The mindless positive reviews don't help. The Versace for H&M collection became the toast of the fashion town, as Kanye West, Anna Dello Russo and the stylist to every single X-Factor contestant in Christendom fought to get their hands on it. Why? Did they see something the rest of us didn't? It was emblazoned with prints that made the Fresh Prince of Bel-Air look understated, and made of clingy fabrics and fall-off-after-one-wear studs - a very similar aesthetic to the clothing on the racks in neighbouring Primark.

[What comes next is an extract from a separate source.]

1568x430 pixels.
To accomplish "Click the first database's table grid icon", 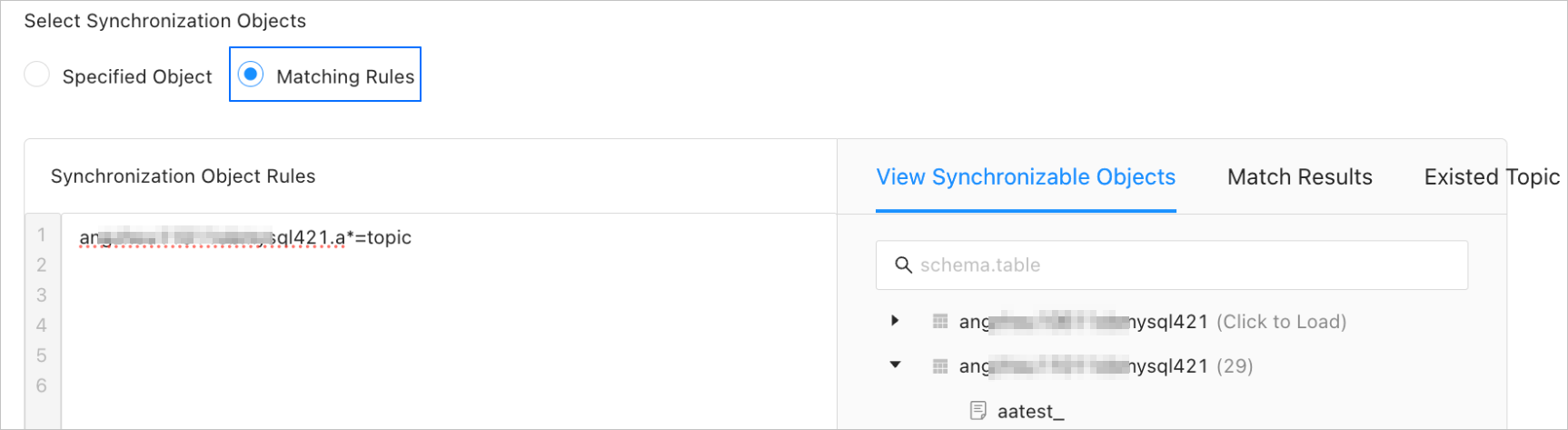I will 940,322.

The very same rails that sleek fashion-editors regard with disgust, sashaying past clutching their Whistles discount cards, thanking their lucky stars that they have access to the minimal cashmeres of the upper high street. But when branded with a 'Versace for H&M' rubber stamp these lurid items magically move up the style ladder and the fashion-pack blindly follow, seemingly unable to see that they are essentially wearing a Hawaiian print wetsuit. Proof, if ever it was needed, that it's not what you are but who you are by that matters in fashion.

So when you enter a party clad in Donatella's yellow mini-dress, or head down the street in her tropical corset, make no mistake, few will glance at you with jealousy, wishing that they too had the vision and easy elegance of you, the sartorial wizard. No, instead the sane will think of you as that sad trend-slave who queued in the cold. Best get in line for Marni 2012 then.